We provide base classes for the API Agent implementation to align individual modules.

Abstract base classes

Abstract base classes for API interaction components.

Provides base classes for query builders, fetchers, and interpreters used in API interactions and result processing.

BaseAPIModel

Bases: BaseModel

A base class for all API models.

Includes default fields uuid and method_name.

Source code in biochatter/api_agent/base/agent_abc.py
class BaseAPIModel(BaseModel):
    """A base class for all API models.

    Includes default fields `uuid` and `method_name`.
    """

    uuid: str | None = Field(
        None,
        description="Unique identifier for the model instance",
    )
    model_config = ConfigDict(arbitrary_types_allowed=True)

BaseFetcher

Bases: ABC

Abstract base class for fetchers.

A fetcher is responsible for submitting queries (in systems where submission and fetching are separate) and fetching and saving results of queries. It has to implement a fetch_results() method, which can wrap a multi-step procedure to submit and retrieve. Should implement retry method to account for connectivity issues or processing times.
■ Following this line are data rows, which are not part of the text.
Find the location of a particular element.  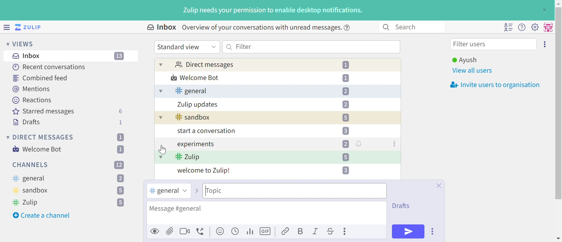

1 is located at coordinates (121, 122).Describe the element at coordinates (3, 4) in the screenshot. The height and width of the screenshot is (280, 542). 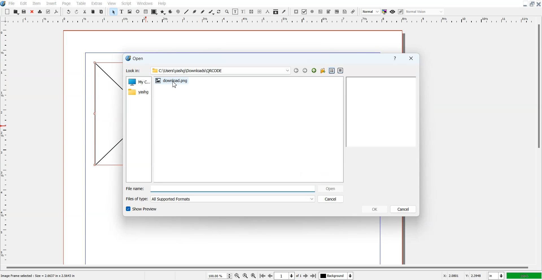
I see `Logo` at that location. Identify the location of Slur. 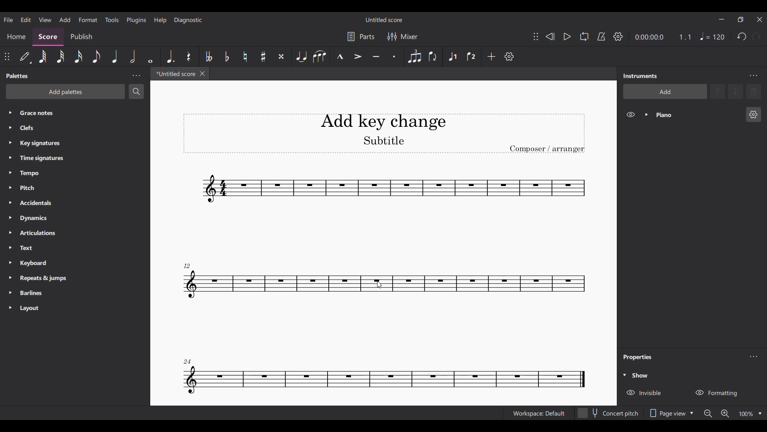
(319, 56).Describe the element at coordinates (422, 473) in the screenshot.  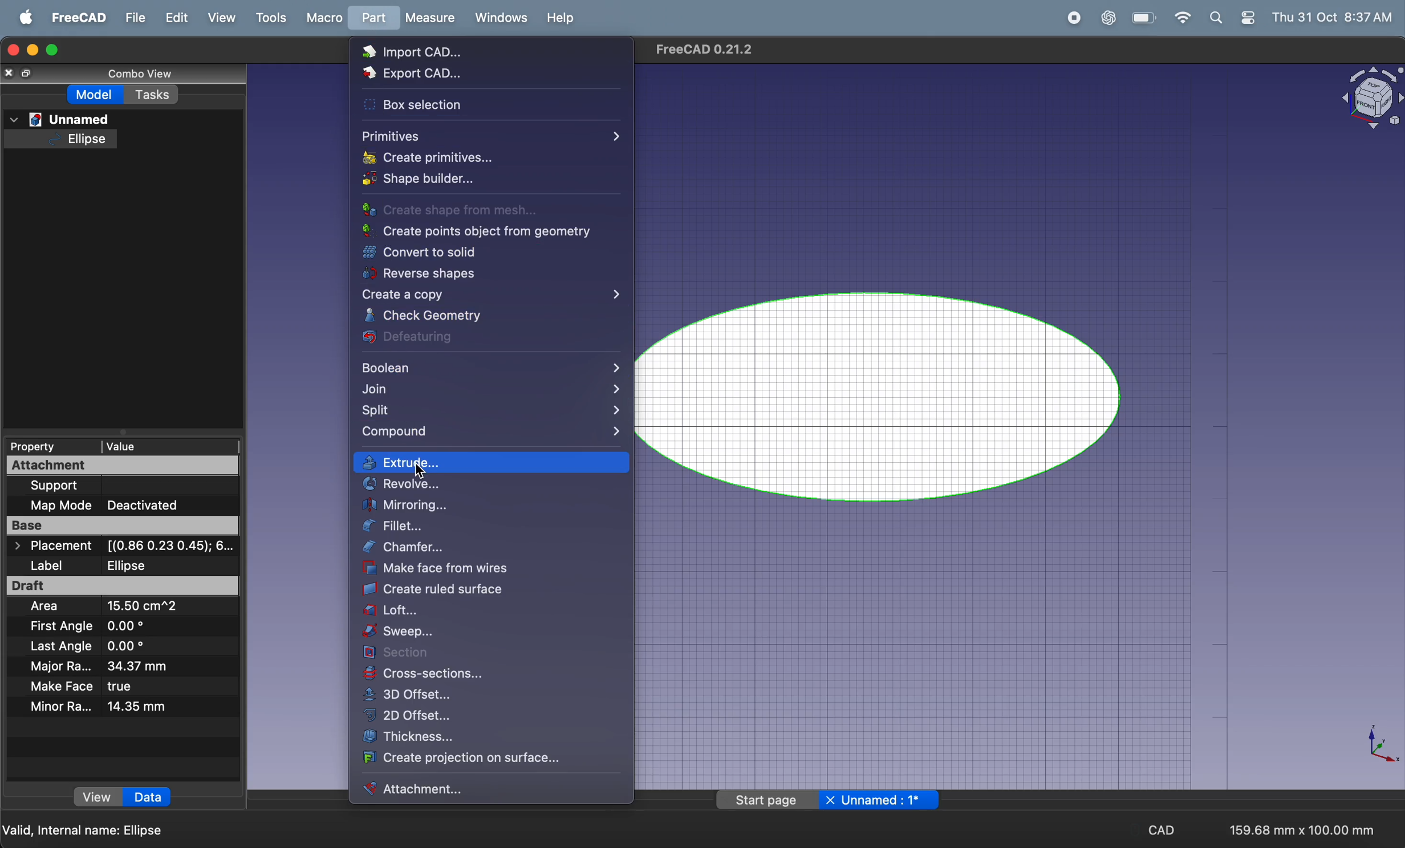
I see `cursor` at that location.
Source code in biochatter/api_agent/base/agent_abc.py
class BaseFetcher(ABC):
    """Abstract base class for fetchers.

    A fetcher is responsible for submitting queries (in systems where
    submission and fetching are separate) and fetching and saving results of
    queries. It has to implement a `fetch_results()` method, which can wrap a
    multi-step procedure to submit and retrieve. Should implement retry method to
    account for connectivity issues or processing times.
    """

    @abstractmethod
    def fetch_results(
        self,
        query_models: list[BaseModel],
        retries: int | None = 3,
    ):
        """Fetch results by submitting a query.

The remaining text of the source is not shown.